## Entries provided
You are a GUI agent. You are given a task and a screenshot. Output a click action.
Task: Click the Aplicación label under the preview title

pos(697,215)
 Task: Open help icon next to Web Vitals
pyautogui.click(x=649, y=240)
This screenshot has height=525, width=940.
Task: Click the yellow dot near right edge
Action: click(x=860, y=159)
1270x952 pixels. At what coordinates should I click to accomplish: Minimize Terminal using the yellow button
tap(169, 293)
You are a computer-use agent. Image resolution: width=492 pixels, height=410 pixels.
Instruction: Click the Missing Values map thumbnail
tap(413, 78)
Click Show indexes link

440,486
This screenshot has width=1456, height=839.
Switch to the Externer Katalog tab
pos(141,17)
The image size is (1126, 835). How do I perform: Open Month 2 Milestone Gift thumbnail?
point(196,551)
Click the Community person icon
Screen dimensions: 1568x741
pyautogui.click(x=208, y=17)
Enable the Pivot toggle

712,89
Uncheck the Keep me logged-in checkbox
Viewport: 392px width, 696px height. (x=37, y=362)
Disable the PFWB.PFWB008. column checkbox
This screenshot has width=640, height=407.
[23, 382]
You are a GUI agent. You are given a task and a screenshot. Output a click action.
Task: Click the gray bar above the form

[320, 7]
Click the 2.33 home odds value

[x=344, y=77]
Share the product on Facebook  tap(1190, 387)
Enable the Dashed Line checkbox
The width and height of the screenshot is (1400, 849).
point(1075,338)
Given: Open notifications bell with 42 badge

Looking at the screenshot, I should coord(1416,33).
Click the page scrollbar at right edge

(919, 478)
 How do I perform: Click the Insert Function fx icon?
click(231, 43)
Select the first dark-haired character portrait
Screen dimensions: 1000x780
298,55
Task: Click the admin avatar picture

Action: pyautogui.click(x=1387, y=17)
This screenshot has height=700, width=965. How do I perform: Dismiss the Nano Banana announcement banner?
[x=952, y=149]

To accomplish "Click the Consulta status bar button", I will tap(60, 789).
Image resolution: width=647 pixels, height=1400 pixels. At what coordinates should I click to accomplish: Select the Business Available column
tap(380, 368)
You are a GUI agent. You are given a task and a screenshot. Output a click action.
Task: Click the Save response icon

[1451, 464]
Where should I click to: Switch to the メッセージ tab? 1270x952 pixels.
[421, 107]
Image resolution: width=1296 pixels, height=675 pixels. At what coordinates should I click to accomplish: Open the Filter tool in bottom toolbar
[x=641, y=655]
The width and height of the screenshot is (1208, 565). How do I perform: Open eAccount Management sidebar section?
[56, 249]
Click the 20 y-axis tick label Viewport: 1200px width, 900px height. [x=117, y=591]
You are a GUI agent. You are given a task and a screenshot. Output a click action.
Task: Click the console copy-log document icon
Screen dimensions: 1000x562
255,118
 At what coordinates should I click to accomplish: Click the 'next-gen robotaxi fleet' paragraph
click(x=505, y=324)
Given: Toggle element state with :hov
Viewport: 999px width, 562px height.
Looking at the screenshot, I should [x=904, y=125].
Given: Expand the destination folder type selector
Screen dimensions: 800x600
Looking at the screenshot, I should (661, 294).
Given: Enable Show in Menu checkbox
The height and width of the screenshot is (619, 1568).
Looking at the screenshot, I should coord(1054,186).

## Exercise requirements
Please copy the entries above word for word, reproducing every one of them in full.

## Problem solution
You are a GUI agent. You are given a task and a screenshot. Output a click action.
Task: Click the Aplicación label under the preview title

pos(697,215)
 Task: Open help icon next to Web Vitals
pyautogui.click(x=649, y=240)
This screenshot has height=525, width=940.
Task: Click the yellow dot near right edge
Action: click(x=860, y=159)
1270x952 pixels. At what coordinates should I click to accomplish: Minimize Terminal using the yellow button
tap(169, 293)
You are a computer-use agent. Image resolution: width=492 pixels, height=410 pixels.
Instruction: Click the Missing Values map thumbnail
tap(413, 78)
Click Show indexes link

440,486
This screenshot has width=1456, height=839.
Switch to the Externer Katalog tab
pos(141,17)
The image size is (1126, 835). How do I perform: Open Month 2 Milestone Gift thumbnail?
point(196,551)
Click the Community person icon
Screen dimensions: 1568x741
pyautogui.click(x=208, y=17)
Enable the Pivot toggle

712,89
Uncheck the Keep me logged-in checkbox
Viewport: 392px width, 696px height. (x=37, y=362)
Disable the PFWB.PFWB008. column checkbox
This screenshot has width=640, height=407.
[23, 382]
You are a GUI agent. You are given a task and a screenshot. Output a click action.
Task: Click the gray bar above the form

[320, 7]
Click the 2.33 home odds value

[x=344, y=77]
Share the product on Facebook  tap(1190, 387)
Enable the Dashed Line checkbox
The width and height of the screenshot is (1400, 849).
point(1075,338)
Given: Open notifications bell with 42 badge

Looking at the screenshot, I should coord(1416,33).
Click the page scrollbar at right edge

(919, 478)
 How do I perform: Click the Insert Function fx icon?
click(231, 43)
Select the first dark-haired character portrait
Screen dimensions: 1000x780
298,55
Task: Click the admin avatar picture

Action: pyautogui.click(x=1387, y=17)
This screenshot has height=700, width=965. How do I perform: Dismiss the Nano Banana announcement banner?
[x=952, y=149]

To accomplish "Click the Consulta status bar button", I will tap(60, 789).
Image resolution: width=647 pixels, height=1400 pixels. At what coordinates should I click to accomplish: Select the Business Available column
tap(380, 368)
You are a GUI agent. You are given a task and a screenshot. Output a click action.
Task: Click the Save response icon

[1451, 464]
Where should I click to: Switch to the メッセージ tab? 1270x952 pixels.
[421, 107]
Image resolution: width=1296 pixels, height=675 pixels. At what coordinates should I click to accomplish: Open the Filter tool in bottom toolbar
[x=641, y=655]
The width and height of the screenshot is (1208, 565). How do I perform: Open eAccount Management sidebar section?
[56, 249]
Click the 20 y-axis tick label Viewport: 1200px width, 900px height. [x=117, y=591]
You are a GUI agent. You are given a task and a screenshot. Output a click action.
Task: Click the console copy-log document icon
Screen dimensions: 1000x562
255,118
 At what coordinates should I click to accomplish: Click the 'next-gen robotaxi fleet' paragraph
click(x=505, y=324)
Given: Toggle element state with :hov
Viewport: 999px width, 562px height.
Looking at the screenshot, I should [x=904, y=125].
Given: Expand the destination folder type selector
Screen dimensions: 800x600
Looking at the screenshot, I should (661, 294).
Given: Enable Show in Menu checkbox
The height and width of the screenshot is (619, 1568).
Looking at the screenshot, I should coord(1054,186).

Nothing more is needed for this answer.